### Stored rows ###

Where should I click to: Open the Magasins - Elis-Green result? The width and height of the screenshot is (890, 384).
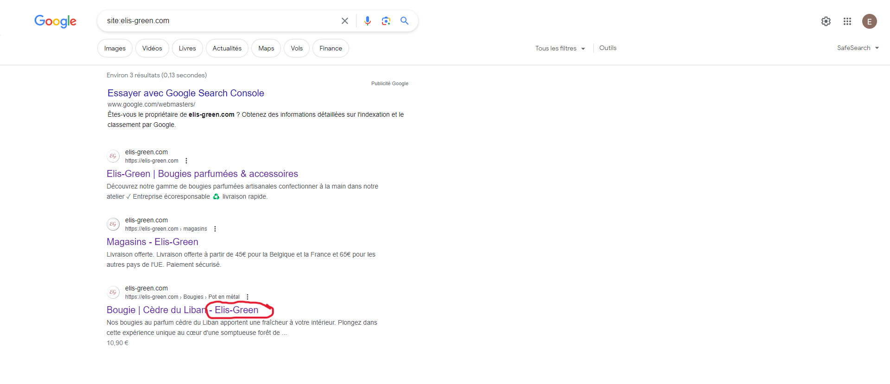tap(153, 242)
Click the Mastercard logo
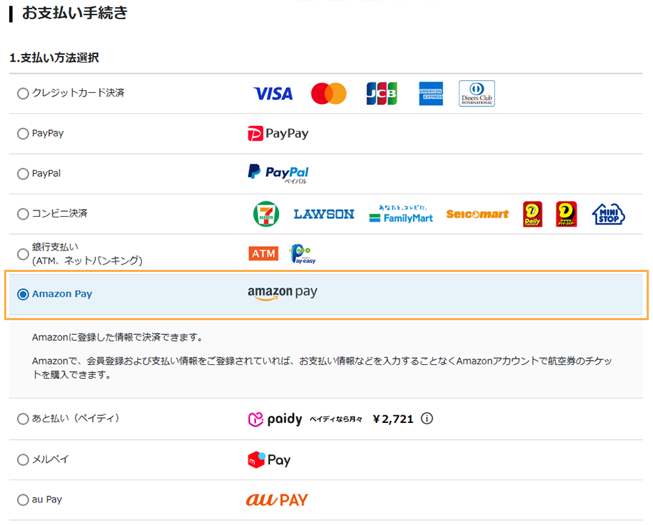 pyautogui.click(x=328, y=94)
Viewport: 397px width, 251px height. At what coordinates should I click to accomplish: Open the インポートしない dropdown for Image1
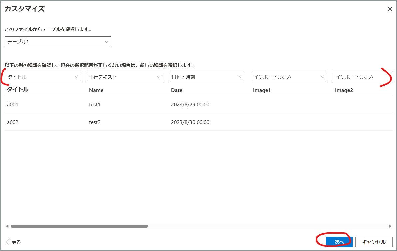pos(289,77)
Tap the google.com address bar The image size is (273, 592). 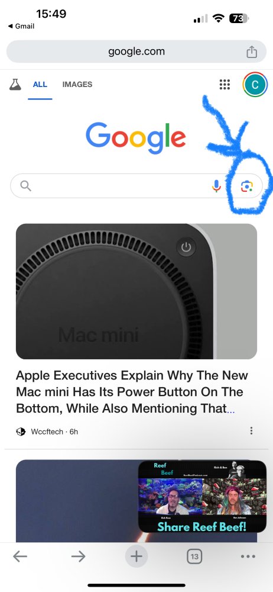[x=137, y=52]
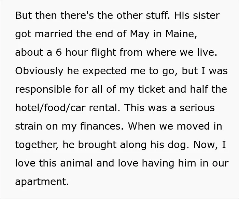Screen dimensions: 239x199
Task: Click the word "animal" in the text
Action: pos(76,163)
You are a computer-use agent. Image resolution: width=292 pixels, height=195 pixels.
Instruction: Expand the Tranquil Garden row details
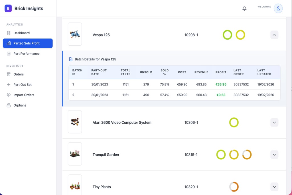click(274, 155)
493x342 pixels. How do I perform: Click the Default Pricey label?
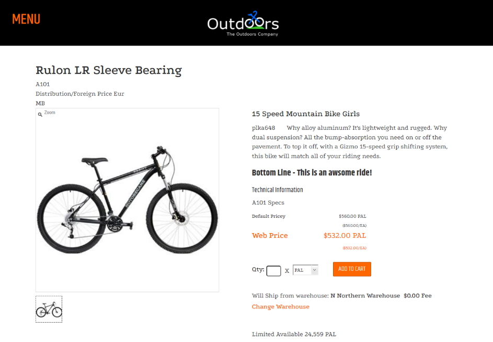269,216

###

== Written instruction ==
Pull out each line in the rows above that contains the string "pixels", matching case exactly.

== The answer ==
You are a computer-use agent. Image resolution: width=292 pixels, height=195 pixels.
493x342 pixels. How do I perform: Click the Default Pricey label?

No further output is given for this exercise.